My hero starship for sal.., p.9
My Hero (Starship for Sale Book 8),
p.9
Shaq wasn’t the type not to follow orders, but I sensed that with his very nature, he wouldn’t accept no for an answer.
“Okay,” I relented, reaching down and opening one of the wide pockets. I lifted the blaster out of it and left it on a bulkhead cross member. I didn’t want to take the time to return it to the armory. “Hop in.”
“Yes!” Shaq buzzed excitedly, scampering down my arm to the pouch and vanishing inside. “Call if you need me.”
“Will do, bud,” I replied, closing him in. I glanced at the others and shrugged in my defense. “He’s more deadly than a gun, anyway.”

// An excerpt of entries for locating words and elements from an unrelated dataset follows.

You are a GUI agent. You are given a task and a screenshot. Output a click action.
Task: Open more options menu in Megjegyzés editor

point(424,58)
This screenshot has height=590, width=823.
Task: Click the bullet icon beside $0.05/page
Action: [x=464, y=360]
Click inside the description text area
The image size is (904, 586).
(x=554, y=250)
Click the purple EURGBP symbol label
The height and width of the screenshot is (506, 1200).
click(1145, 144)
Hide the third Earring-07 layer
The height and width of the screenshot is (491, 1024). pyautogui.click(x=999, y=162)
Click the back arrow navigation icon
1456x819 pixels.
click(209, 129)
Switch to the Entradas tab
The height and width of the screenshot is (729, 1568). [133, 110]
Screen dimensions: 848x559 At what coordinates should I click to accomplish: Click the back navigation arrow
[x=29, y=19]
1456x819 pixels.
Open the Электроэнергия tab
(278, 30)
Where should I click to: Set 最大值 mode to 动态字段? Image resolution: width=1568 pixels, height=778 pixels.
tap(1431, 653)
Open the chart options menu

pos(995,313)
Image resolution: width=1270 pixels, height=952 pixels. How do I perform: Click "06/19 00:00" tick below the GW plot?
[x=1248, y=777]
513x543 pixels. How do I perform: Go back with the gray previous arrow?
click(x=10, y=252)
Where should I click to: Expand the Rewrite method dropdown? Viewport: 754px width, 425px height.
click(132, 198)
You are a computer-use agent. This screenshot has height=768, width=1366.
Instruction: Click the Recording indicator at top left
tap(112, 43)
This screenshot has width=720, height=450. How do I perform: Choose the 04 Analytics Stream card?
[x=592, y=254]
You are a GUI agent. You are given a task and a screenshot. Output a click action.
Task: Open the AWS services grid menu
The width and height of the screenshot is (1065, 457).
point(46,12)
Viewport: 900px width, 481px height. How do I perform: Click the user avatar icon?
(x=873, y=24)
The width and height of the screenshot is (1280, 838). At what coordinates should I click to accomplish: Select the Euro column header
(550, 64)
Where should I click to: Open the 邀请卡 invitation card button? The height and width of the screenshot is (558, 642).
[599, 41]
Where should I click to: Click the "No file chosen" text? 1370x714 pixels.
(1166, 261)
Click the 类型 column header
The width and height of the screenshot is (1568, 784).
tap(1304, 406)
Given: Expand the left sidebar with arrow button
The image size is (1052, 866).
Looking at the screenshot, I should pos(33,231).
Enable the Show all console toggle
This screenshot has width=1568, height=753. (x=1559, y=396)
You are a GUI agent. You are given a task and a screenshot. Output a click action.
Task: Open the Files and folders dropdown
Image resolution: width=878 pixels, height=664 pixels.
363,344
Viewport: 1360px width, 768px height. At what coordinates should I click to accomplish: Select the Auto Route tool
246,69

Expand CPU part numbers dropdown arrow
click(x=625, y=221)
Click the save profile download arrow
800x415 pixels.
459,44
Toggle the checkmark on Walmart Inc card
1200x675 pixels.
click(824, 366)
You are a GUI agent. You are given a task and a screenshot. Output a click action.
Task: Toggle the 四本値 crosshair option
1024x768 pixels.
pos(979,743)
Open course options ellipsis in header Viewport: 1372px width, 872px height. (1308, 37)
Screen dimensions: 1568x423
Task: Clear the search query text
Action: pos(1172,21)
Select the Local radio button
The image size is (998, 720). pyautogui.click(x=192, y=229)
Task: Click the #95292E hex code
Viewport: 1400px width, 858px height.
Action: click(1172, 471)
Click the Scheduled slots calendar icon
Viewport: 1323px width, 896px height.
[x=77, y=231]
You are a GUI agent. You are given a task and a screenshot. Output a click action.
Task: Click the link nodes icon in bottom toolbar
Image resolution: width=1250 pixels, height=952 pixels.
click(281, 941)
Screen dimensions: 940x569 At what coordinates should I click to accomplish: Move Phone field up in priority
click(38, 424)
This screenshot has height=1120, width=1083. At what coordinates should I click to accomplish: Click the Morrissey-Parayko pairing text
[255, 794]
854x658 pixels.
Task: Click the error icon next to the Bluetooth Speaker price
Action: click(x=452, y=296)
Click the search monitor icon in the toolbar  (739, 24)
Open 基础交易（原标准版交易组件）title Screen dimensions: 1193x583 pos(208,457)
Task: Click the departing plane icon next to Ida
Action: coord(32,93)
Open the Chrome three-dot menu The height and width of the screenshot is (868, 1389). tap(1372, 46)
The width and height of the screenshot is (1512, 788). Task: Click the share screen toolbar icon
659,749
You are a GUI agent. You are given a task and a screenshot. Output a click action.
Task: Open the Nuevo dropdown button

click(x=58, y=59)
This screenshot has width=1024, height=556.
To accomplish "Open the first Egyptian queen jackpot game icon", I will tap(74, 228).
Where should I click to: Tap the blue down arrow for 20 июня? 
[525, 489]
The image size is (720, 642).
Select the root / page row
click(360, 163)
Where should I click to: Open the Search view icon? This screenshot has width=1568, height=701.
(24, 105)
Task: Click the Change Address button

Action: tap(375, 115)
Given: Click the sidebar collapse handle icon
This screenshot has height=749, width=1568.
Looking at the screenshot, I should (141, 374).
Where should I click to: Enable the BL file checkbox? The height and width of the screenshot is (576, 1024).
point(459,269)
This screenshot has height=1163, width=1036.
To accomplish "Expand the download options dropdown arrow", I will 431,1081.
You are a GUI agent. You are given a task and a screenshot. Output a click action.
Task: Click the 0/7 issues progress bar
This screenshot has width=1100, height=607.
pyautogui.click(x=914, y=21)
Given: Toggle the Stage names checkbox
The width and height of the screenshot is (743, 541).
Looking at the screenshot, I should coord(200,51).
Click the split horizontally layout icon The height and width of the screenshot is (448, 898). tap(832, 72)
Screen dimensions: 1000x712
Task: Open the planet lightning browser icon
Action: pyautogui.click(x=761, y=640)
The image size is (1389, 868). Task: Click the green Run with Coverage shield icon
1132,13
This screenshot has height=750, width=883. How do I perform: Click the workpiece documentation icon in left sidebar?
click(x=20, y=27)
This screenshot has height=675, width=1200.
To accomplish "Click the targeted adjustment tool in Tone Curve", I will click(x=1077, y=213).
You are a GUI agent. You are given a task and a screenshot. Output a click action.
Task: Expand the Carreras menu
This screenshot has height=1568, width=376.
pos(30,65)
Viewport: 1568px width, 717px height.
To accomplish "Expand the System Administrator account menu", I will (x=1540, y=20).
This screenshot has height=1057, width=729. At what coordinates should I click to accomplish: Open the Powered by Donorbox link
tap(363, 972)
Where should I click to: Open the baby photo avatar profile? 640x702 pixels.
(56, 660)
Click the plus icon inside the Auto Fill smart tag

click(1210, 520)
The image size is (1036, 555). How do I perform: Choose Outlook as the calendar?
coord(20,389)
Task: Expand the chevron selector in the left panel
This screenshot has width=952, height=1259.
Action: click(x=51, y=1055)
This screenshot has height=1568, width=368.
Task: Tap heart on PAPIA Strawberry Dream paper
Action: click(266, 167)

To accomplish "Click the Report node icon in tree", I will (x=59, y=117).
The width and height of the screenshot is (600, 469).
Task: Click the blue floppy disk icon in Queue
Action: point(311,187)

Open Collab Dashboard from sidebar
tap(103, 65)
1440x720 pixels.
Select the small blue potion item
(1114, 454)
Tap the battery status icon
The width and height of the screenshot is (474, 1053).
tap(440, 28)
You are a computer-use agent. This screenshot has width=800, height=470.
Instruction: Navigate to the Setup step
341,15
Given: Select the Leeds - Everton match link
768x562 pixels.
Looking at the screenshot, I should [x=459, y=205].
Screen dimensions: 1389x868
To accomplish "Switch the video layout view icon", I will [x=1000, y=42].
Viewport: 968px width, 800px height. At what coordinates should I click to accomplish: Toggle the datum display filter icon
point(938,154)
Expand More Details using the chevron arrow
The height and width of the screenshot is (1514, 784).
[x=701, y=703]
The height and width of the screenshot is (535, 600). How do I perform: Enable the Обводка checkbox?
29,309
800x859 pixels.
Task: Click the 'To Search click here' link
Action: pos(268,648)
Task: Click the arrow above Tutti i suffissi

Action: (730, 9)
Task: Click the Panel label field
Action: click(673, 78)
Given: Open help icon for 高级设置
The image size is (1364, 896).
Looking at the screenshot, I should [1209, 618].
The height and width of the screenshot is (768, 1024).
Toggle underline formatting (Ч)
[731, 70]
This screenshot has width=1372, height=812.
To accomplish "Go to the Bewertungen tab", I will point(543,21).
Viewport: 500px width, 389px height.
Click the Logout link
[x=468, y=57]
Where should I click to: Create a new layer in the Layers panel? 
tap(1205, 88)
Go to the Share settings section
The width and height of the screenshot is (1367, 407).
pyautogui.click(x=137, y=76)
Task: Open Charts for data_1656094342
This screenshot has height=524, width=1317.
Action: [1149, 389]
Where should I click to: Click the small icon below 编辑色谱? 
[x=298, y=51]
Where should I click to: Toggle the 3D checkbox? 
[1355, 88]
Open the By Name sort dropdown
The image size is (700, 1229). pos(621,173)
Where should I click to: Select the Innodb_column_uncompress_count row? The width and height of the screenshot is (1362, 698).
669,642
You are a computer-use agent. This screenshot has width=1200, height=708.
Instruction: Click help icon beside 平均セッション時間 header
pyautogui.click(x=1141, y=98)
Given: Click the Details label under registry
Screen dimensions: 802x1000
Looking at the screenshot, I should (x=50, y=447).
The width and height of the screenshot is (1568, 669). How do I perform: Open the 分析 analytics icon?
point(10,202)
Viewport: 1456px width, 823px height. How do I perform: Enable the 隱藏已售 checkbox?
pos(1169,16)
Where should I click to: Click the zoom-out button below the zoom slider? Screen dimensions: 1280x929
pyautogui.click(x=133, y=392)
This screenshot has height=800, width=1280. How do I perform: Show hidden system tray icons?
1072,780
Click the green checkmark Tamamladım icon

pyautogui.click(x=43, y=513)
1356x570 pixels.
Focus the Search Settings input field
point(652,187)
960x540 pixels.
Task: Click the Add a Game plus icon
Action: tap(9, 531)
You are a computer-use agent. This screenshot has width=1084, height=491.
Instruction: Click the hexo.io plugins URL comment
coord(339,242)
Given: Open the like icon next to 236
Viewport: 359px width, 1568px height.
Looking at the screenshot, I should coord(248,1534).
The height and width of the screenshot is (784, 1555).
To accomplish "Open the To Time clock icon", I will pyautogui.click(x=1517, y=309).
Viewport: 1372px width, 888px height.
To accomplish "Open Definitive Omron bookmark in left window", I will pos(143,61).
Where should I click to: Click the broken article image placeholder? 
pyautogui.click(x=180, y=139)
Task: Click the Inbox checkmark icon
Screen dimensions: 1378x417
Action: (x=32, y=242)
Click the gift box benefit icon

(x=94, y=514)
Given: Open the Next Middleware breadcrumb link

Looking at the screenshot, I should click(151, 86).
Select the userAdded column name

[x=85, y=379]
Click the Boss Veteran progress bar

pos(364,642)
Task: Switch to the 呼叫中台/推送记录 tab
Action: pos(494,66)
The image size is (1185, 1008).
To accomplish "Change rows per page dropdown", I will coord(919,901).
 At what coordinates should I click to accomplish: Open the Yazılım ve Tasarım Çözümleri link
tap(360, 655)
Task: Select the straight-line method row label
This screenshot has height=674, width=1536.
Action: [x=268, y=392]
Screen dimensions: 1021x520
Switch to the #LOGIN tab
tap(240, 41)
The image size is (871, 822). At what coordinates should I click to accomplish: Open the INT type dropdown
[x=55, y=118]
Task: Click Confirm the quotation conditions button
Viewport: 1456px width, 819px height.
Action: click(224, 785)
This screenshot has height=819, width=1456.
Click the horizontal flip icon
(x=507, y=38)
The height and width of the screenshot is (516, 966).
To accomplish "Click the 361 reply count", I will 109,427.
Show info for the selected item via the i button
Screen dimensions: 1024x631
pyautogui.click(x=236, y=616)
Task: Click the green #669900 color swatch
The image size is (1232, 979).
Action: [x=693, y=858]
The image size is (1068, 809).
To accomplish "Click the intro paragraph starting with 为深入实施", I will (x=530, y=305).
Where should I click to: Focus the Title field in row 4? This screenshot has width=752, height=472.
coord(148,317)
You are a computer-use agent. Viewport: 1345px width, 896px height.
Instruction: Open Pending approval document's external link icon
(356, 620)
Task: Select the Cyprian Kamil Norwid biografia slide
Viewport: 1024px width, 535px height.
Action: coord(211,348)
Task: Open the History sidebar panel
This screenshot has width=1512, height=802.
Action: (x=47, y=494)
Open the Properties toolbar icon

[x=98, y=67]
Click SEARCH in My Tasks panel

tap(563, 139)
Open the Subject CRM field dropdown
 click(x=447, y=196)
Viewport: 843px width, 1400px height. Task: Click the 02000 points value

“Aww, you’re such a softie,” Emerald cooed. “I think it’s sweet. A boy and his pet.”
“Pet?” Shaq whined from my pocket. “What?”
“I’m just messing with you, Shaqsy.”
“Are we ready now?” Druck asked impatiently.
“Not quite,” Emerald said. “We can't forget our disguises.”
“What disguises?” Quasar questioned.
“ We can’t exactly go walking around Bushara looking like ourselves. If Planetary Defense doesn’t get us, the bounty hunters or Royal Guard will.”
“We already went over that during the briefing, right before we dropped out of hyperspace,” I said. “Don’t you remember?”
She shook her head. “Nope.”
“You don’t remember everyone getting together in the lounge to talk about the mission?” Druck asked.
“No.”
“Or Ben telling Shaq and Ixy they had to stay behind?”
“No.”
“Or the plasti-skin masks in my bag that will change the contours of our faces?”
“No. Where’d we get those?”
“Miklos made them,” I said. “I told you about Miklos while we were still on Sanguine’s ship.”
She stared at me, no evidence of recall on her face. I looked away from her, not wanting to leave her behind too, but wondering if I should.
“Do you know who he is?” Druck asked her, pointing at me.
“Of course. How could I forget Jake?”
“Uh…” I said, looking back at her, frowning, suddenly not completely sure if she was serious or pulling my leg.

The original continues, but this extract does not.